This is a kind of fraudulent transfer rule, but note that it is limited to intentional fraud and does not bar the discharge in the case of constructive fraudulent transfers. Intentional concealment of this sort may also be a crime,9 so on appropriate facts, a debtor may (a) see the transfer avoided and the property recaptured for the estate, (b) lose his discharge, and (c) suffer a criminal penalty.
Note that § 727(a)(2) does not say anything about harm to the estate. Consider this case:
Example: Dawson owns Mona Lisa, a famous painting. Fearing that his creditors may get it, he transfers it to his cousin Ted. Later, as his troubles get worse, he seeks advice from Leonard, a lawyer. Leonard asks him if he has made any transfers by gift. Dawson freely tells Leonard about the transfer of the Mona Lisa.
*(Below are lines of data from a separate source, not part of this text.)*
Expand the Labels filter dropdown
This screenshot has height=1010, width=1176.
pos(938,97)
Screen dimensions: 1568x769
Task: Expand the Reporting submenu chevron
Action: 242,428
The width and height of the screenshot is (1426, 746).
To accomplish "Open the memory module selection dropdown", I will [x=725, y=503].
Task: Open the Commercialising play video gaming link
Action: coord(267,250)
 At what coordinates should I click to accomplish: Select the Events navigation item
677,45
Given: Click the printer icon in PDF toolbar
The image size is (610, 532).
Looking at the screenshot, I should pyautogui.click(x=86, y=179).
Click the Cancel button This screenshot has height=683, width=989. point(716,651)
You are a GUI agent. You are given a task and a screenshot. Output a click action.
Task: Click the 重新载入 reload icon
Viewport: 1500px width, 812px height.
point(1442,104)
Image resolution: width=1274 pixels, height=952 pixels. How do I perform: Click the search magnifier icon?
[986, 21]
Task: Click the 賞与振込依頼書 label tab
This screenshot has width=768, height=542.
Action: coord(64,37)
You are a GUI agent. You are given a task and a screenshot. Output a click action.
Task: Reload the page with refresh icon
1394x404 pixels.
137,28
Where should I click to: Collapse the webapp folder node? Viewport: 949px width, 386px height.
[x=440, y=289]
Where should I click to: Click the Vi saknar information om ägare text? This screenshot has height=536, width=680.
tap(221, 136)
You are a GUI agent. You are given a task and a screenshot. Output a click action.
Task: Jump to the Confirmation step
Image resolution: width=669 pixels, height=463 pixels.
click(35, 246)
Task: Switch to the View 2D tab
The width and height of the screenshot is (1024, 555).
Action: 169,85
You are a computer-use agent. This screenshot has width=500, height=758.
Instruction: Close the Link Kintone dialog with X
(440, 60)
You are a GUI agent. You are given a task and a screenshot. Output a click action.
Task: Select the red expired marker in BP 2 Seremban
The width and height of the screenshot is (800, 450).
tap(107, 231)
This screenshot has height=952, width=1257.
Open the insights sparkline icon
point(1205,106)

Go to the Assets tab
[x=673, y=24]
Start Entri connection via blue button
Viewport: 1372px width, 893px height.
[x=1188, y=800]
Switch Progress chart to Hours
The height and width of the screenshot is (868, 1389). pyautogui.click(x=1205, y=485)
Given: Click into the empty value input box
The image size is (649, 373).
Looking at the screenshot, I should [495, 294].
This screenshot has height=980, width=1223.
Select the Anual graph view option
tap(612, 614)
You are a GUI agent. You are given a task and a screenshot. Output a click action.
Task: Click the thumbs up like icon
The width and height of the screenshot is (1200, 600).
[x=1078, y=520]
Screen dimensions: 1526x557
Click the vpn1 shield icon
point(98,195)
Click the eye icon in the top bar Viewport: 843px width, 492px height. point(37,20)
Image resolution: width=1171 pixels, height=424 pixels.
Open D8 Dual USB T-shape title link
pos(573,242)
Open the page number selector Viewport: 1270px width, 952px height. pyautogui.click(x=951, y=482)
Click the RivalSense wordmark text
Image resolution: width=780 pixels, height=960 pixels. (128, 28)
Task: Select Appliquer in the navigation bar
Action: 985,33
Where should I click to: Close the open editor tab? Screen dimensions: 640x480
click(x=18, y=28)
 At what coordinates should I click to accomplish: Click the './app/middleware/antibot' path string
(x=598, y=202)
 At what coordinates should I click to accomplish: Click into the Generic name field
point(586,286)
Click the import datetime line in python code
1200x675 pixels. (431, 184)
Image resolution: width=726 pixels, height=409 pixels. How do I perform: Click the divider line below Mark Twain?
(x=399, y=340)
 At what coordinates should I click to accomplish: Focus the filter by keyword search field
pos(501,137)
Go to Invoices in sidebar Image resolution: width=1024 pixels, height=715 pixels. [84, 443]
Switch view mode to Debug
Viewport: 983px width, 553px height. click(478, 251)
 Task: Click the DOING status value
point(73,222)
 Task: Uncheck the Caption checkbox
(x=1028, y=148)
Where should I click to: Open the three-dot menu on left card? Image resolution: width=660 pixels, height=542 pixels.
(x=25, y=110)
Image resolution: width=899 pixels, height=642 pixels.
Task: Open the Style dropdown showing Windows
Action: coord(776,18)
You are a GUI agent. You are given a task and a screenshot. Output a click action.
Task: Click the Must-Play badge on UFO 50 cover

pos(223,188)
What is Dawson's next move? If Dawson files for bankruptcy leaving the transfer undisturbed, he almost certainly will lose his discharge under § 727(a)(2). On the other hand, if he gets the painting back from Ted, it is not clear that he has improved his lot. After all, the statute speaks about transfer, not repentance, and the transfer remains a fact even after the return. Plausible as this may sound, the Ninth Circuit was able to read a no-harm-no-foul rule into...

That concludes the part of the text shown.